Der Regenbogenritter schüttelte unwillig den Kopf. „Das kann nicht sein. Wo … wo finde ich ihn?”
„Jenseits des Montazíel”, mischte sich der Ritter ein und ritt noch dichter an ihn heran. „Der Meister ist im Auftrag meiner teiranday unterwegs. Die Meisterin spricht die Wahrheit. Ihr habt ihn um ein paar Tage verpasst.”
Das versetzte Cýelú einen Schlag. Er war ernüchtert. War er tatsächlich umsonst hergekommen? Was blieb ihm jetzt zu tun? Was konnte er tun?
Dass sie alle ihn anlogen, war unwahrscheinlich, er hätte es zumindest gespürt, wenn der Ritter, der Mensch es getan hätte. Mit einer Falle rechnete er nun ebenfalls nicht mehr, denn beide wirkten ernsthaft überrascht über seine Anwesenheit.
Also hatte ihn tatsächlich niemand erwartet. Jedoch, was, bei den Mächten, hatten Unkundige vor, wenn sie mit Schattensängern paktierten?
Wie auch immer: Gar nichts konnte er nun tun. Er konnte niemanden besiegen, der gar nicht da war. Und ohne diesen Sieg würde er auch an … das andere nicht herankommen. Das, weshalb Siledaú ihn ausgesandt hatte.
Wie kam er halbwegs würdevoll aus dieser peinlichen Lage wieder heraus?
„Gut”, sagte der Regenbogenritter bedacht. „Dann werde ich ihn erwarten, den Schattensänger. Im Cielástel. Und … die Kleine hier, die nehme ich mit mir.”
„Was soll das heißen?”, begehrte die Frau auf. “Was wollt ihr mit meiner Tochter?”
„Wenn die Kleine hier, wie immer das sich zugetragen und zugegangen sein mag, tatsächlich Blut von seinem Blut ist, dann dürfte ihm daran gelegen sein, es nicht bei meinesgleichen zu wissen. Er möge sich die Kleine zurück, holen. Er wird wissen, zu welchem Preis und wo er mich findet..”
„Mama!”, begehrte das Kind kläglich auf. Die Frau wollte auf ihn losstürzen, aber der Bann hielt sie zuverlässig fern wie eine unsichtbare Mauer aus dicker Watte. Cýelú wunderte sich darüber, dass er diesen Zauber hier auf dem Boden der camata’ay wirken konnte. Siledaú erstaunte ihn mehr und mehr mit ihrem Wissen, ihren weisen Ratschlägen.

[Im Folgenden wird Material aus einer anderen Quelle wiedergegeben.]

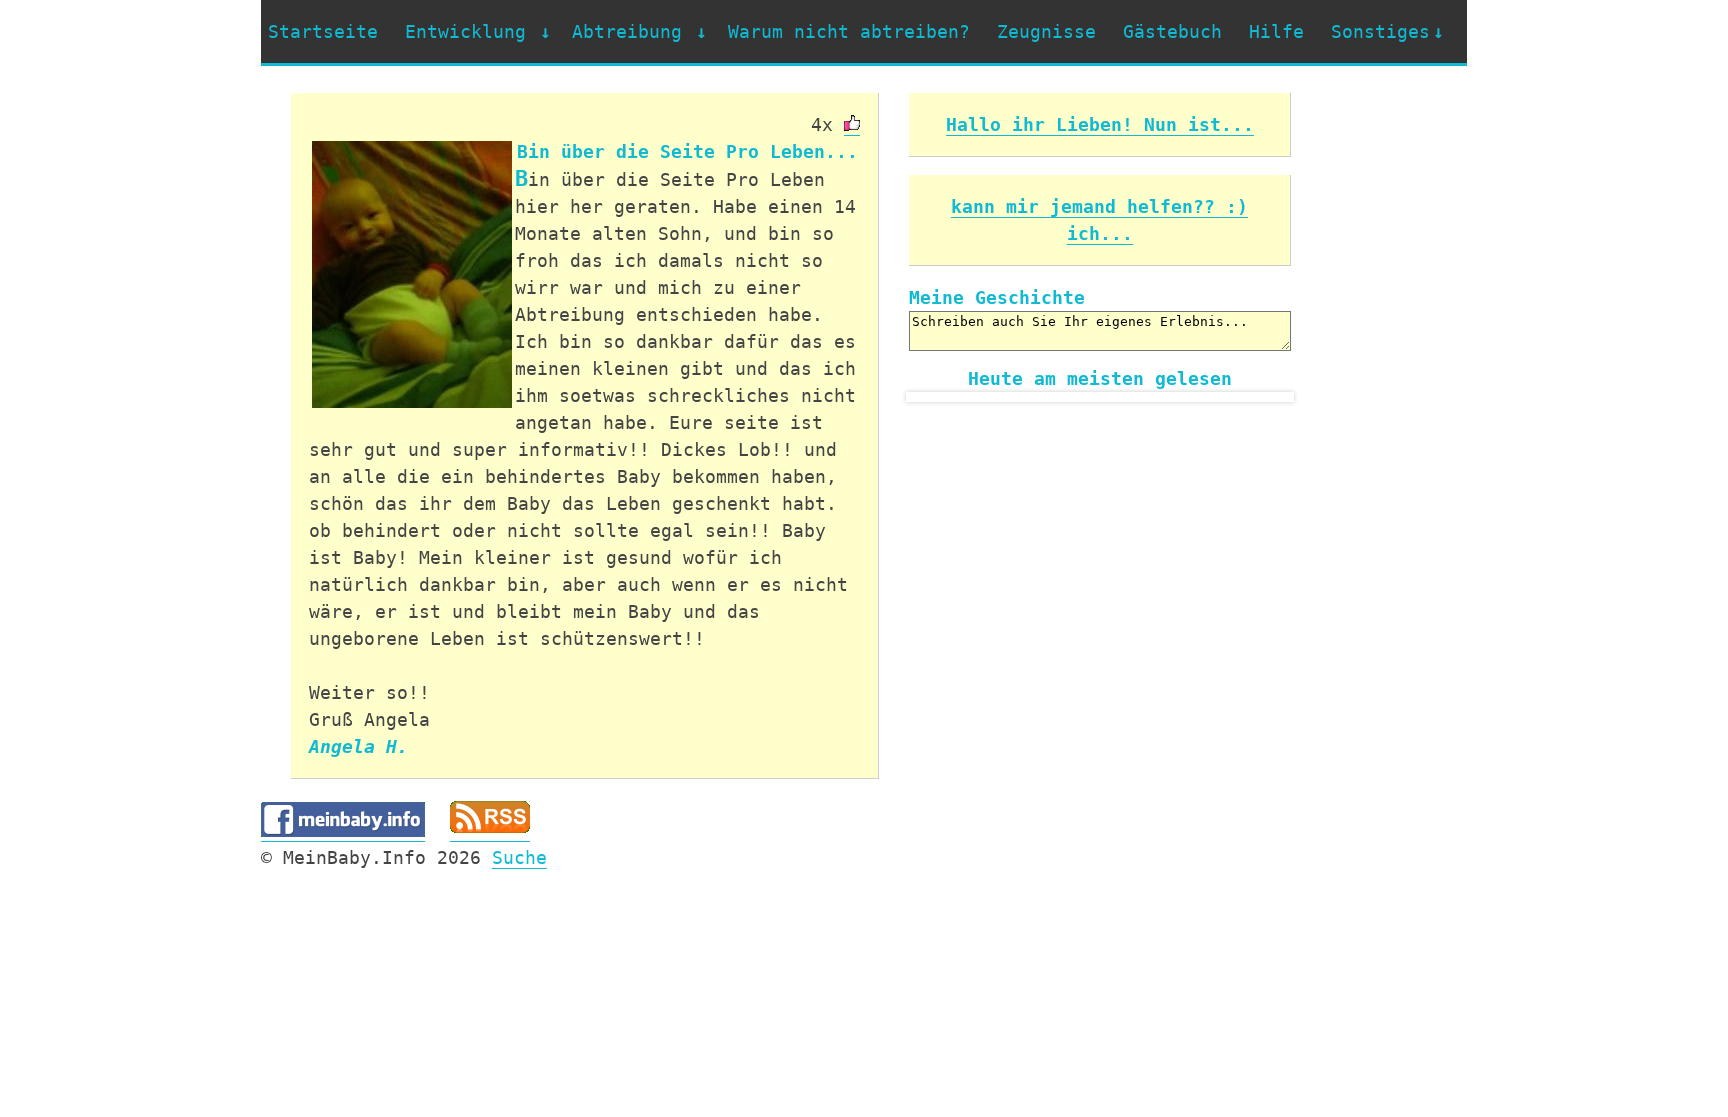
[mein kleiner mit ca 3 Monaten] (412, 274)
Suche (519, 857)
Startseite (323, 31)
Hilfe (1276, 31)
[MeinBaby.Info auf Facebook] (343, 831)
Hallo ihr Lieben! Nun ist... (1100, 124)
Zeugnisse (1046, 31)
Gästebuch (1172, 31)
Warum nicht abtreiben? (849, 31)
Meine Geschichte (997, 297)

„Dýamirée, Kind”, rief der yarl plötzlich, „Hör mir genau zu. Es wird gleich sehr gefährlich werden, aber du bist ein tapferes Mädchen, das weiß ich. Duck dich fest zusammen, wie ein Igel. Halt deinen Kopf so weit unten, wie du kannst. Sobald er dich loslässt, lass dich fallen. Und dann lauf. Lauf zu deiner Mutter. Und schau nicht zurück.”
Das Kind schniefte und nickte. Die Frau warf dem Ritter einen entsetzten Blick zu „Herr Jóndere, was …”
„Keine Sorge”, unterbrach er sie entschlossen. „Dem Kind soll nichts passieren.”
Cýelú begriff und riss seine Klinge hoch, parierte den Schlag, den der grüngelbe Ritter unvermittelt gegen ihn führte, Perlenglanz brüllte und tänzelte rückwärts, das Pferd des Unkundigen wieherte, stieg und strampelte in die Luft. Dýamirée quietschte auf und krümmte sich unter dem Hieb weg. Und die Mutter kreischte auf.